The classification of recycling process is clearly discussed in this section and
it is very useful to recognize the type of recycling process that is involved in this
study. Besides, the recycling material has several limitation in order to maintain the
performance of quality material same as virgin material. This issue will discuss in
the next section.
13
2.3 Limitations of Recycled Plastic
The biggest challenge of recycling process is to maintain the polymer
performance within levels, which allow the material reuse in the same or other
particular purpose. Almost all established plastic industry are preferred the virgin
plastic resin to ensure and secure the properties of the material meet their product
requirement especially in food packaging sector, medical tool and for baby product
(Eureka Recycling, 2009). Although plastic waste undergoes several recycle process
and a comprehensive treatments is needed to ensure it as pure as possible.

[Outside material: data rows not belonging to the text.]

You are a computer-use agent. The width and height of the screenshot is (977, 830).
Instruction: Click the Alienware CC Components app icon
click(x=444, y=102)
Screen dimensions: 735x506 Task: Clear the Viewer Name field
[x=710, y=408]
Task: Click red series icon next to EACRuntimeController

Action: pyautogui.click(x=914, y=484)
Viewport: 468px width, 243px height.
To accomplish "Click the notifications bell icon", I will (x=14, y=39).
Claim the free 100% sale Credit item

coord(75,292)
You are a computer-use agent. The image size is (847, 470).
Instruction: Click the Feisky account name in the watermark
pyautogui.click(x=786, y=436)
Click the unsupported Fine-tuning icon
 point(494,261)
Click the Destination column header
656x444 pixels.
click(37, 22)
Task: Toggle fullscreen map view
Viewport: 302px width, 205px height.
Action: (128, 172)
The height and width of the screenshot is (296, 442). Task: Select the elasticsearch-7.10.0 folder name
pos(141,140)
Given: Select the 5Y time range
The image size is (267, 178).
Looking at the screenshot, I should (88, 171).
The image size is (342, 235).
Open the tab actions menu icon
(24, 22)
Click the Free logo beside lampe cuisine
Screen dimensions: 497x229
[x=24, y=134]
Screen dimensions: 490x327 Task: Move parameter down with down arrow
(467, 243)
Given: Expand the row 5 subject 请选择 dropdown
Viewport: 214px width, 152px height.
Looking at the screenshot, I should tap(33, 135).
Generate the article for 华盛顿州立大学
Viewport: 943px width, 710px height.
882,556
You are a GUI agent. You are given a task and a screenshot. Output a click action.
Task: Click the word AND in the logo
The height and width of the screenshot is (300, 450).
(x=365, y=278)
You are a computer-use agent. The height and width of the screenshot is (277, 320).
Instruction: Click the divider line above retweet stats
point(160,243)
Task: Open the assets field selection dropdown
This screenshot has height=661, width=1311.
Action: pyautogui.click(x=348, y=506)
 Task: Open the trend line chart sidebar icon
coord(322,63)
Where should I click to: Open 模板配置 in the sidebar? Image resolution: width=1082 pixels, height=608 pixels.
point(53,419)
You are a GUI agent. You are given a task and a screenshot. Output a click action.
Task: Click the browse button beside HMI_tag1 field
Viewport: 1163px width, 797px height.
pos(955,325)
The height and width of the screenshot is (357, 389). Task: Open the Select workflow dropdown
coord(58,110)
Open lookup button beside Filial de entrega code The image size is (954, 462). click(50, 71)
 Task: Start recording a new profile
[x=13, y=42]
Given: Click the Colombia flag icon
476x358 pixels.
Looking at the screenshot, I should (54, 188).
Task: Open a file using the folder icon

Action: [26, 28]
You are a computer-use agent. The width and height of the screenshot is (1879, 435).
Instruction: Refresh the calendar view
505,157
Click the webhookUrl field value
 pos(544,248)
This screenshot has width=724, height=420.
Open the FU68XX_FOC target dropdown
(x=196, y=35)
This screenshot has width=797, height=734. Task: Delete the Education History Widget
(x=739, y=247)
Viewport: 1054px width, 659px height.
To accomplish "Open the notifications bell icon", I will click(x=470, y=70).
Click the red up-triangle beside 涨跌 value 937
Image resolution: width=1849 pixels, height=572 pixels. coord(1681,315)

Basically the properties of recycled plastic have changes after recycling
process particularly on physical properties such as material purity, thermal and
mechanical properties. This phenomenon occur during reprocessing operation that is
caused degradation effect and directly change the molecular structure where it gives
side effect on the mechanical performance and on the rheological characteristics
(Scaffaro, 2012).
Contamination with impurities material often appears on recycling plastic
because uncontrolled waste material during segregation process. The contamination
recycled plastic are referred in various form such as dirt, partially oxidized polymers,
printing inks, paper, pesticides, metals, additives and so on (Scheirs 1996). Normally
it happens to post-consumer waste because they are not classified the plastic waste
properly follow their type and mixed with other element. Ruifeng and Rakesh
(2001) were claimed in their study that 1% impurity of polymeric have enough to
decrease certain mechanical properties. It means more than 99% purity of polymer is
needed to sustain their originality of material properties. In addition, the blending of
difference types of polymer could be treated as impurity because the microstructure
14
it formed, incompatible each other and contribute the fraction in microstructure.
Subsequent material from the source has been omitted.